Provided text
-- Opening Marker --

By relying on paper records, Nepal’s health supply chain faced a challenge in ensuring essential medicines were reaching all of its population, including those in remote or hard-to-reach areas. To remedy this, our USAID Global Health Supply Chain Program-Procurement and Supply Management (GHSC-PSM) project worked alongside the Government of Nepal to co-develop an online database to track and record medicines. In the ever-changing landscape of international development, staying ahead requires adapting to change and actively embracing innovation and collaboration. This is just one of the many examples of collaborative, innovative, and impact-driven activities from the projects we implement.
In line with Chemonics’ values of continual learning and working inclusively and collaboratively, we have pioneered a distinctive approach to help foster this: an annual monitoring, evaluation, and learning (MEL) Video Challenge. Every year we invite Chemonics’ project teams across the globe to capture their achievements, hurdles, and best practices in the field of MEL using the power of short-form video storytelling. The Video Challenge has emerged as a low-cost and effective way to promote peer-to-peer learning among project staff around specific MEL topics.

-- Closing Marker --

Task prompt
For each statement, say yes or no, according to the text on the MEL Video Challenge, and quote the words from the text that decide it. (a) The project built the online medicine-tracking database for Nepal without the Government of Nepal. (b) The MEL Video Challenge is held once a year. (c) The Video Challenge is described as an expensive way to promote learning among project staff.

Data section
-- Opening Marker --

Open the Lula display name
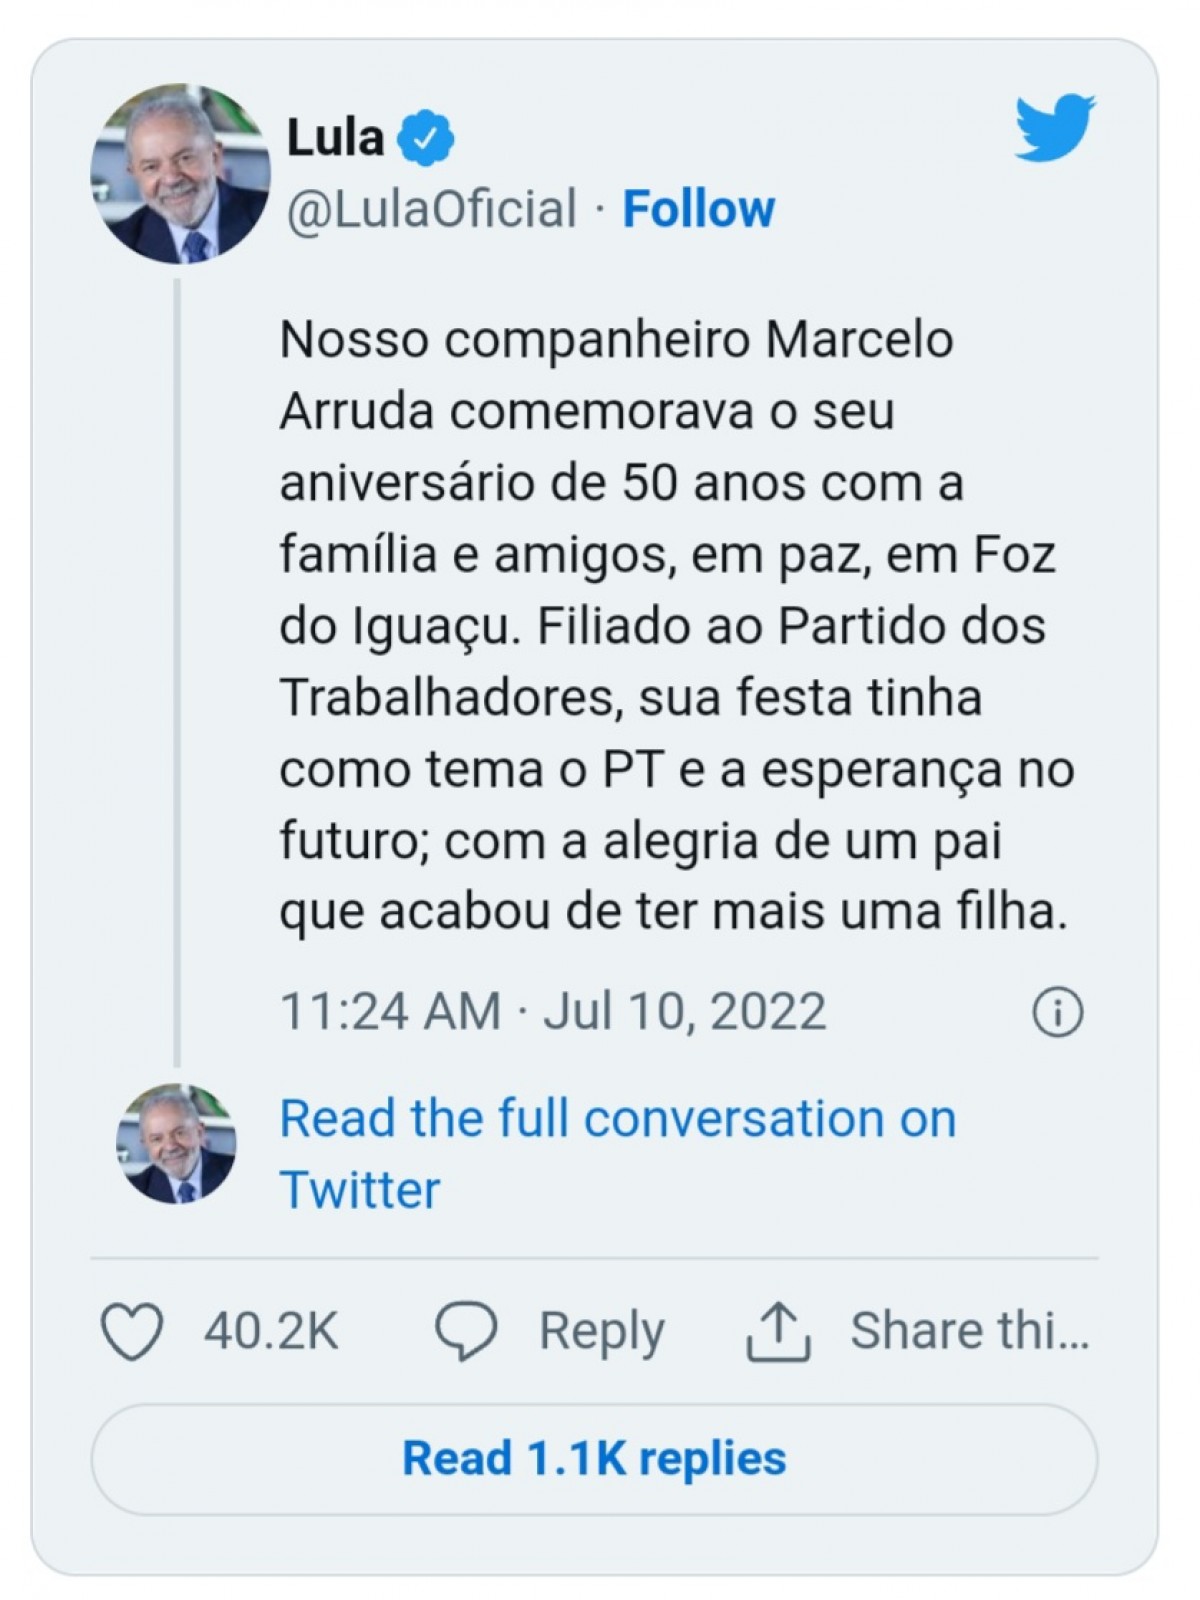 [336, 137]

-- Closing Marker --

Response to the exercise
(a) No: "worked alongside the Government of Nepal to co-develop an online database to track and record medicines"
(b) Yes: "Every year we invite Chemonics’ project teams across the globe"
(c) No: "a low-cost and effective way to promote peer-to-peer learning among project staff"